Think about it this way: if hodlers try to dump (sell significantly below what most people are willing to pay), what is to stop a trader from buying those cheap coins and reselling them at whatever rate the market will bear?

As long as there is demand for the dumped coins, arbitragers are incentivized to buy and resell to the level of demand as fast as they can (before the dumper stops giving them free money).

Any coins sold at lowball prices simply become new coins being sold at the highest level people will pay (the market price).

Explain how a hodler or an investor or even an economic node selling a fork coin can achieve lower prices than people will pay?

If a significant amount of Bitcoin is held by individuals and they choose to sell Blackrock fork then BR fork price goes down. It’s as simple as that. Like every other asset, good, etc. A mass of people selling something because they don’t want it makes the price go down. Think about Europe selling (or even not buying) silver in the late 19th century in favor of gold, silver price went way down relative to gold even though Asia bought that silver. There needs to be reservation demand, market making alone can’t sustain a certain price. This stuff about arbitrage doesn’t mean anything, nothing unique to Bitcoin or forks.

If the price of a thing goes down, it is because people are not willing to pay for the thing -- not because people are offering it for sale.

> a mass of people selling something because they don't want it makes the price go down.

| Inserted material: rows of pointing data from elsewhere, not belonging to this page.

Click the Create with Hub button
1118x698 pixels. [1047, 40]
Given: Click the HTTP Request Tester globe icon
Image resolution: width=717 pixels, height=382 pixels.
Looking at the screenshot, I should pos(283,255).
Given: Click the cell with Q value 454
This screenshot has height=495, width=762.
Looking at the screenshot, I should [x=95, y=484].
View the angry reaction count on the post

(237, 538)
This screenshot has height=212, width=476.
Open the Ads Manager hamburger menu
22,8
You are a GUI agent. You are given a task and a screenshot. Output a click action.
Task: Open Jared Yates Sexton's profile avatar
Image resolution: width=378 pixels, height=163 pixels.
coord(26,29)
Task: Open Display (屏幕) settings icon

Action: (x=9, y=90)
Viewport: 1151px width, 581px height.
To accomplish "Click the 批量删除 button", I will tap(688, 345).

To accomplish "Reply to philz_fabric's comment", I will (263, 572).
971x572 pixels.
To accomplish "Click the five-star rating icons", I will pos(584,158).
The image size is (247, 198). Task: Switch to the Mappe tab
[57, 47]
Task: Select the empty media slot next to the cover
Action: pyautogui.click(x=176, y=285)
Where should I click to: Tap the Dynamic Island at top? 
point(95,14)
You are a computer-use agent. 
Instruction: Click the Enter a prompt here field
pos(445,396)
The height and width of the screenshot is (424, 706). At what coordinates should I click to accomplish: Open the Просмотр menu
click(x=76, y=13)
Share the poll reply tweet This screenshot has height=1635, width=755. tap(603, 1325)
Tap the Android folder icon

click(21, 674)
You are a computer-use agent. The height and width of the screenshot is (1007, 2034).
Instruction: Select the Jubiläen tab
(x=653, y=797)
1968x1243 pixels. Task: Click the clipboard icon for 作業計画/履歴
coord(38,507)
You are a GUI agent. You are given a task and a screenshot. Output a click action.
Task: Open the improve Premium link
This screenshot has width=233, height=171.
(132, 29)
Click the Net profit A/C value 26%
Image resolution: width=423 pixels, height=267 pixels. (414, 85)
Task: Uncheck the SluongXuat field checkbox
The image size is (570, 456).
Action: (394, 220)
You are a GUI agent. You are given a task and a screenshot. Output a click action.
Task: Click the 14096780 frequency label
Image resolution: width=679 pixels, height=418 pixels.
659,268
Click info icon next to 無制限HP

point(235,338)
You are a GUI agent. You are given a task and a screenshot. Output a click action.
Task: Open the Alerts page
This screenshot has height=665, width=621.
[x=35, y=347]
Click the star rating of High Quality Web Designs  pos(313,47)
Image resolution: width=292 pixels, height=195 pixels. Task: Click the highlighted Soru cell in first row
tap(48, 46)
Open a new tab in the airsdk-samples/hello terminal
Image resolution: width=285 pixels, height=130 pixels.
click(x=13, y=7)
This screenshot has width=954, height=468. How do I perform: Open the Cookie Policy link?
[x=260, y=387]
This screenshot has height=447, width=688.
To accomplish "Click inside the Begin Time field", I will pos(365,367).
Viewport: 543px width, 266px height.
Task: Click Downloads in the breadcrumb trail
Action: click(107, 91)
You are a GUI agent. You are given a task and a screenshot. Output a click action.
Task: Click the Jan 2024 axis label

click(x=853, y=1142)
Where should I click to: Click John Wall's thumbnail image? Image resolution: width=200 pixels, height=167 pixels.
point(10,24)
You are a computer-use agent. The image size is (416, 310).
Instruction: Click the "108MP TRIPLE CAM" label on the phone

What are they selling it for? If people in Asia traded silk or opium for silver, did that make the price of silk and opium go down when they sold it?

If not, why isn't their act of not wanting silk or opium equal to European's act of not wanting silver?

If it did make the price of silk or opium go down, why did Asian selling gold (which Europeans were buyinh) not make the price of gold go down?

Finally, if Europeans traded silver directly for gold from Asians, why wasn't the Asian selling of gold acting on price exactly the same way as the European selling of silver?